У каждого из нас обязательно есть несколько воспоминаний, причиняющих душе примерно такую же боль, какую раскаленный утюг может причинить телу. Но если по-настоящему значительной физической боли иной и может в жизни избежать (для этого достаточно лишь самому не напрашиваться на неприятности, вовремя лечить зубы и чаще глядеть себе под ноги) – то вот боли душевной, пронзительной до звезд в глазах, не избежал, пожалуй, еще ни один человек разумный. Он же – человек гордый, потому и боль, за редким исключением, навечно застревает в душе тогда, когда ее унизили. О степени гордости человека можно судить, только если удастся вырвать у него тайну самого кошмарного воспоминания жизни – и чаще всего им окажется момент колоссального унижения. И вот уже два года, как Маша с ужасом поняла, что не день странной смерти молодой еще матери-подруги останется для нее навсегда ужаснейшим днем в жизни, а мелкое происшествие на уроке неделю спустя… Она уже может без слез вспоминать и даже рассказывать другим, как вышел к ней врач – молодой, равнодушный, с модной небритостью, и, ровно никак не изобразив даже необходимого профессионального сочувствия, сообщил о смерти ее матери, как о проигрыше глубоко безразличной футбольной команды. Как ее, Машу, ослепшую от слез, за плечи вела по коридорам больницы незнакомая женщина из посетителей, с которой вместе они потом и застряли в лифте над бездной между десятым и одиннадцатым этажами…

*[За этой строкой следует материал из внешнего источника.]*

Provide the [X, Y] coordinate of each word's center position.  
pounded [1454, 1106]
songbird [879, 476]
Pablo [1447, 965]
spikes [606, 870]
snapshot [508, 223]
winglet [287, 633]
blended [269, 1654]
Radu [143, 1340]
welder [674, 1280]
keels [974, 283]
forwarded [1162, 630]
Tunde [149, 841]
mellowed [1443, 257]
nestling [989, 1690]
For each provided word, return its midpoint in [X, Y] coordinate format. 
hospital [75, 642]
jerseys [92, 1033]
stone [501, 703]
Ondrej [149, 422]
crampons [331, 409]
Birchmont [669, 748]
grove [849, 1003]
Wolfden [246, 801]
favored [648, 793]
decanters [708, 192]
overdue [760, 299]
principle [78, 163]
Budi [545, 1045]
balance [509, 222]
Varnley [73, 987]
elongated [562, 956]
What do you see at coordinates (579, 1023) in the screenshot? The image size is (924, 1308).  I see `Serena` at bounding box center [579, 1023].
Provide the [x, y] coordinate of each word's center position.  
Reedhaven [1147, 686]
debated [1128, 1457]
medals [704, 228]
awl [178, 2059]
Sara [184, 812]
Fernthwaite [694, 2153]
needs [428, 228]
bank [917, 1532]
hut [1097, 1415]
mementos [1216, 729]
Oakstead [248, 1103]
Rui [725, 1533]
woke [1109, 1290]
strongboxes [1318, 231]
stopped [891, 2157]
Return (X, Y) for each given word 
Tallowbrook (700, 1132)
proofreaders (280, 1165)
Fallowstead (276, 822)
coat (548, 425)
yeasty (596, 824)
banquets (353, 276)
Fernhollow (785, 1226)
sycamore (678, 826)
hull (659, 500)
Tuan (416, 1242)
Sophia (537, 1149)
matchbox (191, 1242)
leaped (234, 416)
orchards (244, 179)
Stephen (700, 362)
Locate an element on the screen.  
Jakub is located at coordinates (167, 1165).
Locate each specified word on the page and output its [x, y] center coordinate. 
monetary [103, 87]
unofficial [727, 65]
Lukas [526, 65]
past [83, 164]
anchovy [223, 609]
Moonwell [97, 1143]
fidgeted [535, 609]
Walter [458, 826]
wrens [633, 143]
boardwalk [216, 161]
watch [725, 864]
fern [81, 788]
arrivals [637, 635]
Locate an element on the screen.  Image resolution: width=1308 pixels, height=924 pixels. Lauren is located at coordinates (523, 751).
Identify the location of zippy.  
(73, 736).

А вот голубые (как, говорят, у всех негодяев) глаза Димы Платонова, когда он, с позволения сказать… – нет, нет, хватит, а то она опять задохнется, чего с ней ни раньше того дня, ни позже не бывало – и расклеится, и дело встанет… Ну, пусть оно встанет разве что на минуточку, что ей потребуется достать из кармашка телеграмму и перечитать: «Прибываю утром вторник Москвы жди дома семь утра целую Игорь». Телеграмма ждала ответа куда-то в Москву, но Маша так растерялась перед нетерпеливо гарцевавшим почтальоном, что начала мучительно и непоправимо заикаться. Поэтому из сотен слов, имевшихся у нее на такой случай, из которых каждое было самым важным и требовало немедленной реализации, ей удалось выбрать всего одно, зато удачнейшее: "Жду".
…Эта была ее последняя, но едва ли не единственная вечеринка у людей, не вхожих в их с мамой дом: пригласила бывшая одногруппница, уж года три как потерянная из виду, но однажды с приветственным бульканьем налетевшая на Машу откуда-то из-за колонны Казанского собора. Мать, тогда уже начавшая прихварывать, провожала дочку в «чужие» гости, будто снаряжая, по крайней мере, на машине времени в злосчастную Гоморру.
– Маша, ты эту юбку не наденешь. Я вообще не понимаю, зачем у тебя эта юбка… Милый мой! – то было ее особое выраженьице для упрека. – Ты же, слава Богу, не на подиуме выступаешь, куда коленками-то щеголять!
– Мама! – неожиданным басом упиралась Маша. – Ну, длинная та юбка, длинная! Не в церковь иду – к людям!